Relazioni

Ritrovata morta in casa dopo nove mesi. La fine dei rapporti sociali?

Una donna è morta sola nella sua abitazione, probabilmente per inedia. La triste vicenda solleva importanti interrogativi sulle relazioni nella società di oggi.

12 Dicembre 2024

Negli ultimi giorni diverse testate giornalistiche hanno riportato la sconcertante notizia da Como ma, tutto sommato, la vicenda non ha avuto una grande eco. Il rinvenimento del cadavere risale a settimana scorsa. Nirvana Brkic, 57 anni, è stata ritrovata morta nel suo appartamento in uno stabile di proprietà del Comune. Ad accorgersene i vicini di casa che lamentavano un forte odore e hanno chiamato le autorità. Secondo i rilievi tecnici dell’autopsia la morte della donna risalirebbe a circa nove mesi fa. E in tutto questo tempo nessuno si era premurato di visitare Nirvana né si era stupito o quantomeno interrogato sulla sua assenza. Anche al funerale nessun parente né amici o conoscenti, gli unici presenti erano coloro che si erano recati in chiesa per la Messa della mattina.

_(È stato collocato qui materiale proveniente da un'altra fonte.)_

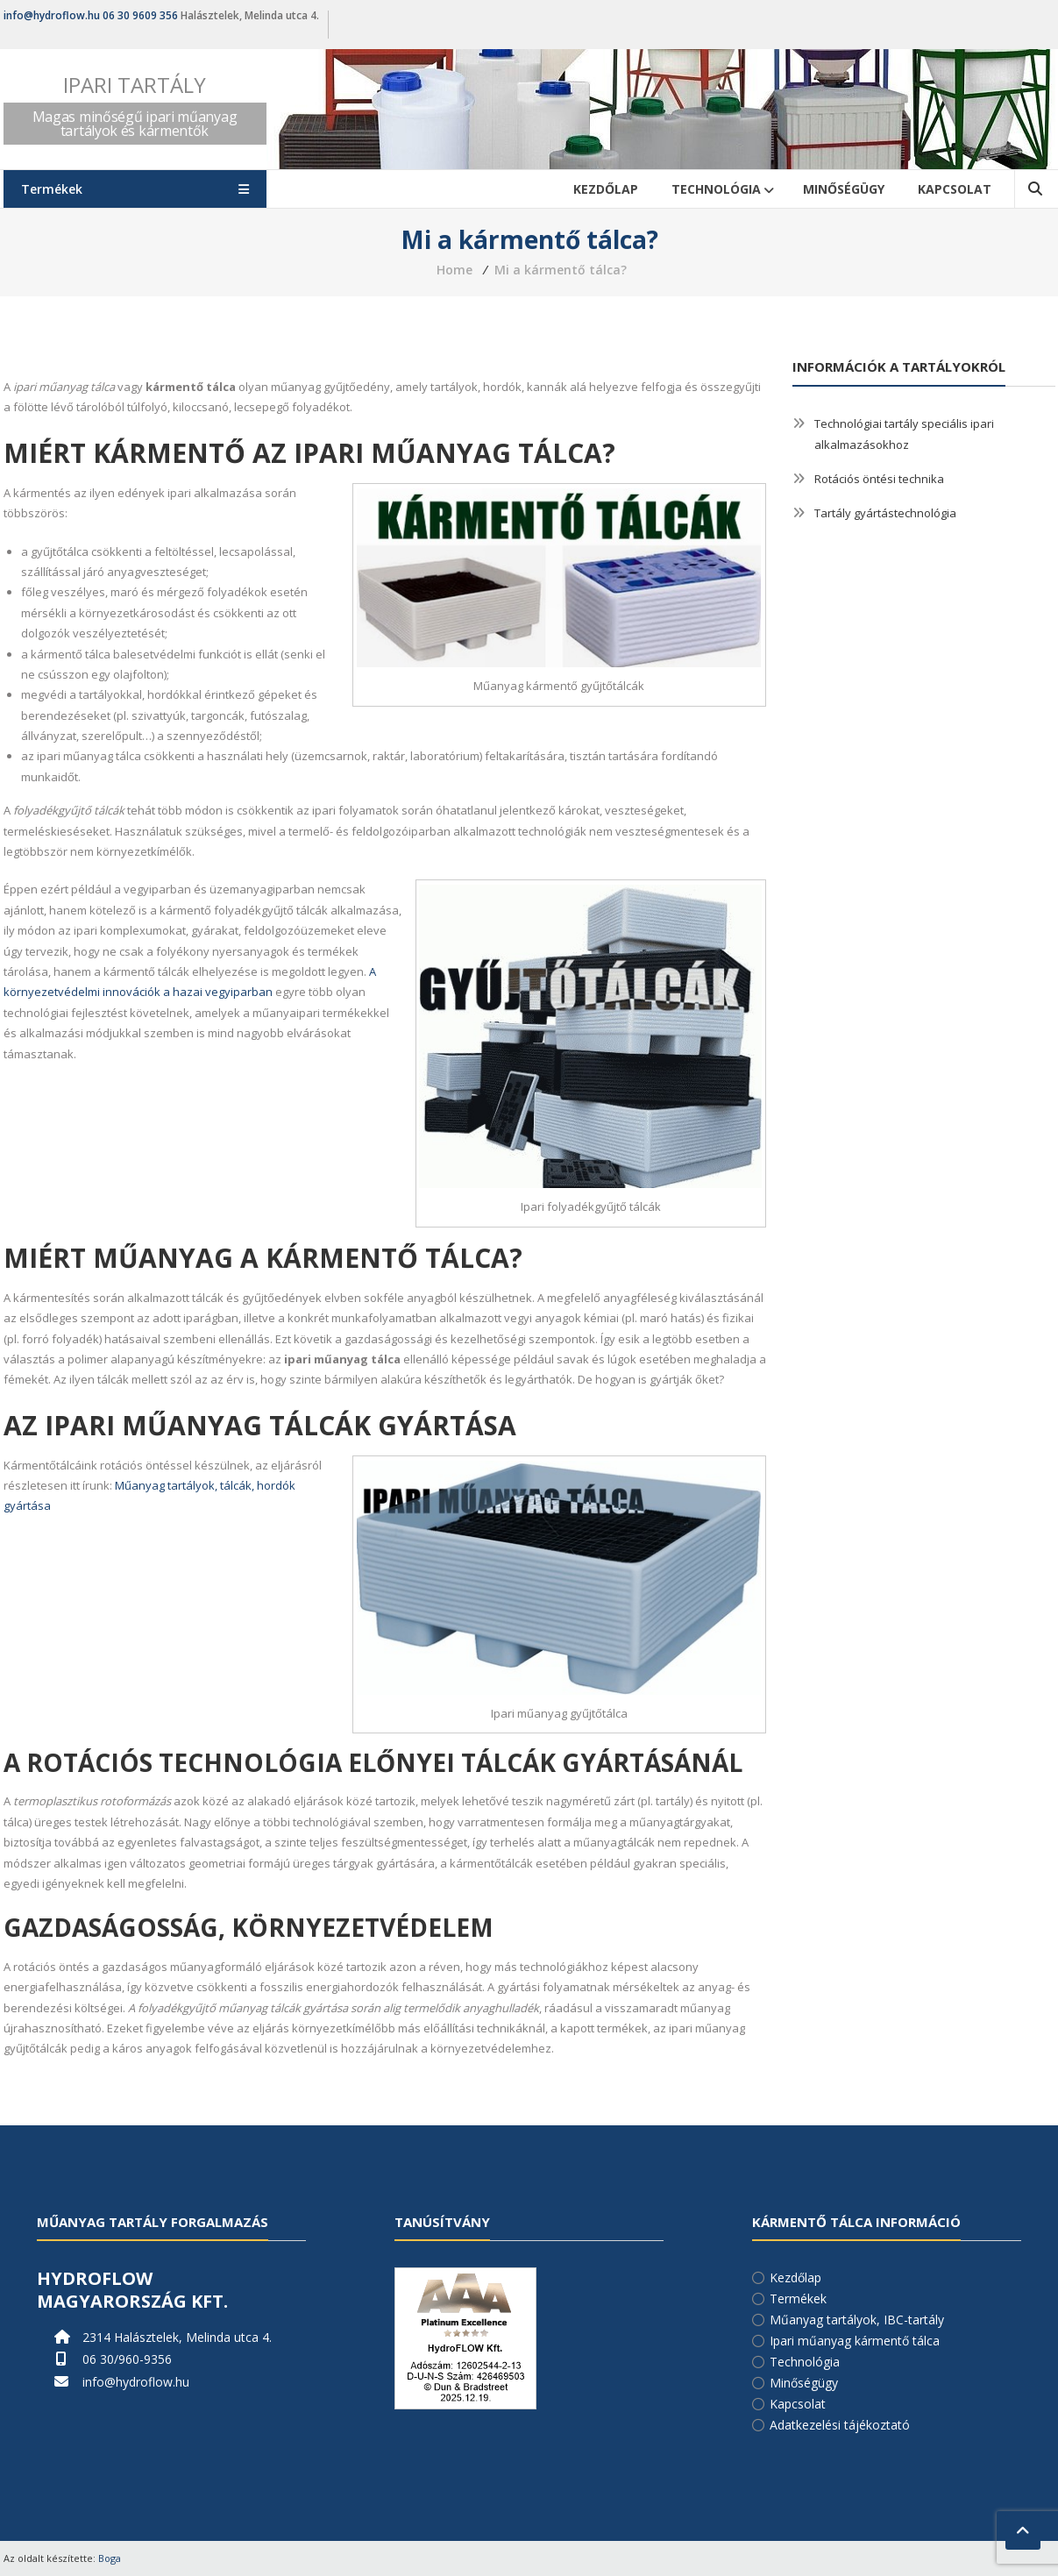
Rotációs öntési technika (879, 479)
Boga (109, 2558)
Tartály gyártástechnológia (885, 513)
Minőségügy (843, 189)
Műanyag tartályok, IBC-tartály (857, 2319)
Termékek (798, 2298)
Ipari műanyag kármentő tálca (855, 2340)
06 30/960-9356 (127, 2359)
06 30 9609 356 (140, 15)
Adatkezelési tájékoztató (840, 2424)
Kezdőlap (605, 189)
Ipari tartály (134, 84)
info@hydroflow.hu (52, 15)
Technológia (716, 189)
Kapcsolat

Si può morire di solitudine, perché purtroppo la storia di Nirvana non è l’unica del suo genere. La società di oggi accoglie in sé le esistenze liminari di persone che per le più varie ragioni si ritrovano senza parenti, amici o qualcuno su cui poter contare. E pensare che quella moderna viene decantata come la civiltà iper – e sempre – connessa; il problema semmai è quello di garantire la privacy o porre un limite all’interazione continua. Allo stesso tempo però molti individui sono del tutto soli, quelli che potremmo definire in modo verghiano, per richiamare un autore attento ai problemi sociali, i “vinti dal progresso”.

E di questione sociale si tratta, pur senza voler rimuovere i fattori persoanli dei singoli casi. Dopo tutto già Aristotele definì l’uomo come zoòn politikòn, animale sociale. E non politico, a meno che non si intenda questo aggettivo in senso lato: cioè tutto ciò che riguarda la polis, la città e dunque i cittadini. La nostra esistenza si colloca all’interno di comunità nelle quali si sviluppano i legami tra individui. Ed è proprio il venir meno di queste comunità che mina la società moderna.

Spesso mia nonna è solita raccontare di quando era piccola, di quando non c’era la televisione e l’intrattenimento serale era ritrovarsi tutti insieme a casa di qualcuno e raccontarsi storie. Ora una società così non è nemmeno immaginabile né probabilmente auspicabile: il progresso continua a portare innovazioni e miglioramenti per la nostra vita ma, come sempre, deve fare i conti con coloro che rimangono indietro e con le ingiustizie che ne seguono.

Senza arrivare a casi estremi come il tragico episodio della signora Nirvana si può comunque notare come questa tendenza si stia lentamente insinuando nelle nostre vite: possiamo chattare e telefonare (o videochiamare, grande conquista dell’era post-covid) con persone all’altro capo del mondo e allo stesso tempo non sapere nulla del nostro vicino di casa. La cultura del mordi-e-fuggi tipica degli street food si sta facendo strada anche nelle relazioni interpersonali. Ed è qui che dovremmo cercare di invertire la rotta e riprendere a coltivare legami più profondi e conoscenze che vadano al di là della facciata o del tornaconto. A tal proposito mi piace ricordare una delle formulazioni dell’imperativo categorico di Kant: “Tratta le altre persone come fini in sé, e mai come mezzi per un fine”. Forse così potremmo ritrovare la nostra umanità.